Who’s buying? Take a guess: people in the financial industry, the private-equity guys, the hedge-fund boys, anybody on Wall Street, Silicon Valley. In San Antonio, Shae told us there is a veritable steady stream of private jets from Chicago to Aspen at any given time.
Shane is listing golfer Greg Norman’s 11,000-acre Seven Lakes Ranch in Meeker, Colo. for $55 million. The estate has been for sale for about a year, but he has identified a buyer, and it may be close to a deal, he said.
What’s it like selling to celebs and the super rich?

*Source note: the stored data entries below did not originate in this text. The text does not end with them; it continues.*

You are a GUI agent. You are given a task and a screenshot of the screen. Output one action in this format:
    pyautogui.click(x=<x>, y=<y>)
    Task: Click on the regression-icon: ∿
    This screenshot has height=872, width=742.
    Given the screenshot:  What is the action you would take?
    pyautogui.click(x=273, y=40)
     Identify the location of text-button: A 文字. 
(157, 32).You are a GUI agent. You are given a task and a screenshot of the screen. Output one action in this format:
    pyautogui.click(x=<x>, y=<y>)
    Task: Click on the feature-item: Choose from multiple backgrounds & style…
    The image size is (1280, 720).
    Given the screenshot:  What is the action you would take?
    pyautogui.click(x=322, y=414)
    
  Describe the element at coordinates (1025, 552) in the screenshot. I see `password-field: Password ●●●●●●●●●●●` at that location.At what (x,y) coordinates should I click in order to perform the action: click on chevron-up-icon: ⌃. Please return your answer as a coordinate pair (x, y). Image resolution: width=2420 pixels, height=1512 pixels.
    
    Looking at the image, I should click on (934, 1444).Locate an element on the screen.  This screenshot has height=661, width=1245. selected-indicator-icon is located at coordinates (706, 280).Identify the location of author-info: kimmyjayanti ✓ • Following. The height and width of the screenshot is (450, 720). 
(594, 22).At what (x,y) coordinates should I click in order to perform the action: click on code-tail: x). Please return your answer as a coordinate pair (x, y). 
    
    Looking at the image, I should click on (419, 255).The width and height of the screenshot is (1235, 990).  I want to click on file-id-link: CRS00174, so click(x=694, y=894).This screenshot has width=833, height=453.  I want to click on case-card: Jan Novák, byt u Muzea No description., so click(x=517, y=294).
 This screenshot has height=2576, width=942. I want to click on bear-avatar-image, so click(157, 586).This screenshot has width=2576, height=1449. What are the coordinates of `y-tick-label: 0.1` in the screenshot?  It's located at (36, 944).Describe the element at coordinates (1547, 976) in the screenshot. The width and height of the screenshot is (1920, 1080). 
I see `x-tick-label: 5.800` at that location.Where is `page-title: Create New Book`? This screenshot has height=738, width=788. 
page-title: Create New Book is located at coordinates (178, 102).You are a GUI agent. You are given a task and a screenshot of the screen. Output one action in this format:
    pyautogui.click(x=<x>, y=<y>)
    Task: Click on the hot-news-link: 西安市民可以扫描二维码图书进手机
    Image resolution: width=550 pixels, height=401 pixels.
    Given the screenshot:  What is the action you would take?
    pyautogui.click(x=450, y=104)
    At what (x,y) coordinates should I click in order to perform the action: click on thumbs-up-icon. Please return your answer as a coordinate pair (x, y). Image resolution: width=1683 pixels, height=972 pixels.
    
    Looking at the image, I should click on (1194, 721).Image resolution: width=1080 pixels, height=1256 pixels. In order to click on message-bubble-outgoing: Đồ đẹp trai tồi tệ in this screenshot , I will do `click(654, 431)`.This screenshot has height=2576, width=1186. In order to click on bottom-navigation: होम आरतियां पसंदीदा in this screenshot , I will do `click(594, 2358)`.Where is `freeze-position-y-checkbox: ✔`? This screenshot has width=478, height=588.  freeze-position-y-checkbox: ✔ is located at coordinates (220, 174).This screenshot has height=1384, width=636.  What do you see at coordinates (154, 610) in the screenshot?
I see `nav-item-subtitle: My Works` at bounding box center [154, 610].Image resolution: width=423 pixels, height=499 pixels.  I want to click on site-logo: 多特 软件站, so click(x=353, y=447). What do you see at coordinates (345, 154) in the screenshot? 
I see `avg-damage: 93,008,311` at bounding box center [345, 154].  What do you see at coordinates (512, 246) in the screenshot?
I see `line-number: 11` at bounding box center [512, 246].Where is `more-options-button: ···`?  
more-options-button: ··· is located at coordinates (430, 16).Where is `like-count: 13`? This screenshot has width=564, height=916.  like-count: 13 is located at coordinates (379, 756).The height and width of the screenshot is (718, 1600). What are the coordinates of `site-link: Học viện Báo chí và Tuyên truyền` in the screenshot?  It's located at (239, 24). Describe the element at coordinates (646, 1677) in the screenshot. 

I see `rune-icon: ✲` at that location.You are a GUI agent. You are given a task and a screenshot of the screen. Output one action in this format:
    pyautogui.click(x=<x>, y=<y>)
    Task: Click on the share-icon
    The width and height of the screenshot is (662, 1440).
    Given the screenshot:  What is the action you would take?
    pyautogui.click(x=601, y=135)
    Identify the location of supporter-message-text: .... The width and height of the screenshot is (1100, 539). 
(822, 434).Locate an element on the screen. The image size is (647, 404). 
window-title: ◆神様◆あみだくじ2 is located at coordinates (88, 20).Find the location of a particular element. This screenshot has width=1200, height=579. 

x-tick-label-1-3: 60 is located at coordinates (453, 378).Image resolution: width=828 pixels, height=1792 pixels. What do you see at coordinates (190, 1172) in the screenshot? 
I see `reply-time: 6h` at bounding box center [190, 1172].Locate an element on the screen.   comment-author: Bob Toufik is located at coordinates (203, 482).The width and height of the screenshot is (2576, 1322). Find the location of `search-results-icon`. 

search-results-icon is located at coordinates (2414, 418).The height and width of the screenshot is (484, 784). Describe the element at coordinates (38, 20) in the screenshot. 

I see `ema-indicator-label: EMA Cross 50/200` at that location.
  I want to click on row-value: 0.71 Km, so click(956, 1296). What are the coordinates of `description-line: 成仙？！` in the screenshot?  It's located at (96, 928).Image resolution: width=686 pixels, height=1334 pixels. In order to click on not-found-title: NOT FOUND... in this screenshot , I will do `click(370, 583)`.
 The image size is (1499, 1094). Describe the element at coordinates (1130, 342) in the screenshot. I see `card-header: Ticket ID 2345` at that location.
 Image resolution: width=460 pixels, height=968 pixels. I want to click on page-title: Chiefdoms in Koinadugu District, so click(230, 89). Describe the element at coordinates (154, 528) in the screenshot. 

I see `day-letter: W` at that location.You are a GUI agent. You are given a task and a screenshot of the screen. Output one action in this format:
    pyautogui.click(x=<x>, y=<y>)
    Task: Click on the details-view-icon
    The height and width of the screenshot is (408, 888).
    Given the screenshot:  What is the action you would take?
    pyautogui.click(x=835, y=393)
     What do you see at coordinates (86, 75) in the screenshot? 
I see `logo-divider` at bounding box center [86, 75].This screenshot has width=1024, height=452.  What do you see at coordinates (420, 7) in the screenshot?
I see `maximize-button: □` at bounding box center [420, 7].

Shane, who’s wife is Christie Brinkley’s sister, says that when working with high-net-worth buyers and sellers, he usually deals with the folks they’ve entrusted to help them run either their business or their personal lives, such as money managers and in-house counsel.
And even the rich, when they want to buy a vacation home in Aspen, have to unload another property somewhere else. Which brings us back round to Shane’s holiday.
Seems a Hollywood producer owned a half-duplex in Aspen, but wanted to trade up. Shane said he didn’t see anything suitable in the MLS, so he contacted the owner of a home not listed, asked if he’d consider selling. He took the half duplex and some cash in trade for his home. But the buyer didn’t want the half-duplex, which almost sounds like having half a trust fund in Aspen. He asked Shane to sell it for him.
Shane knew someone in London looking for a good deal, who he called, who bought the half-duplex, sight unseen.
In dollar terms, he explained, the sale of that half-duplex — by the way all three transactions closed on the same day — Shane represented buyer and seller in each for a total of six transaction “sides”. Total sales about $11.9 million.
Sure beats selling snowboards. Shane says his life as an Aspen agent to the rich and famous requires a pricey overhead to maintain. After all, to serve the rich one needs to be wrapped in their circle of trust (funds). These are not the type of people who drink $25 bottles of wine, Shane told Umberger.